Abstract:
OBJECTIVE To analyze the risk factors for hospital-acquired pneumonia (HAP) in patients with acute stroke, and develop and validate a risk prediction model for early identification of high-risk patients.
METHODS A total of 1 481 patients with acute stroke admitted to the Stroke Center of the First Affiliated Hospital of Shihezi University from Jan. 2021 to Dec. 2023 were enrolled. Patients were randomly divided into training and validation sets at a 7∶3 ratio. Logistic regression was used to identify HAP risk factors in patients with acute stroke and construct a prediction model.

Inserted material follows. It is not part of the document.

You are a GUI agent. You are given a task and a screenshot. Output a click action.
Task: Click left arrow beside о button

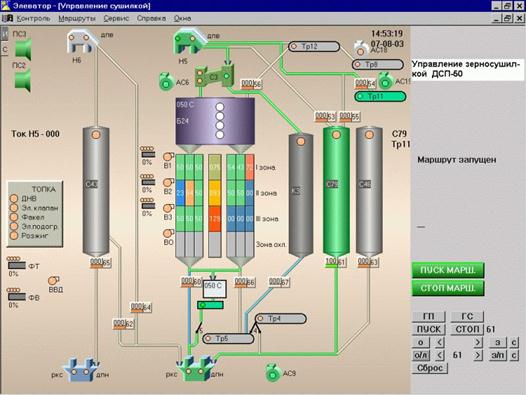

The model was evaluated with receiver operating characteristic (ROC) curves and visualized through nomogram.
RESULTS Nasogastric tube feeding (OR=6.953, 95%CI: 4.340−11.140), acid suppressant use (OR=2.197, 95%CI: 1.410−3.425), stroke type (OR=37.991, 95%CI: 4.031−358.066), surgical intervention (OR=4.351, 95%CI: 2.448−7.730), GCS score (OR=1.057, 95%CI: 1.006−1.110) and blood glucose (OR=1.057, 95%CI: 1.009−1.108) were identified as risk factors for HAP in patients with acute stroke, while increased albumin-globulin ratio (OR=0.173, 95%CI: 0.097−0.311) served as a protective factor. The prediction model and nomogram were constructed based on these factors, and internal validation was performed. The prediction model demonstrated good performance: the area under the ROC curve (AUC) was 0.868 (95%CI: 0.843−0.894), with a sensitivity of 85.70% and a specificity of 74.00%. The model exhibited excellent calibration, as indicated by the Hosmer-Lemeshow test (P=0.674).
CONCLUSION This study developed a prediction model for HAP risk in patients with acute stroke, providing clinicians with an effective and practical tool for early high-risk identification, which holds significant value for HAP prevention and reduction.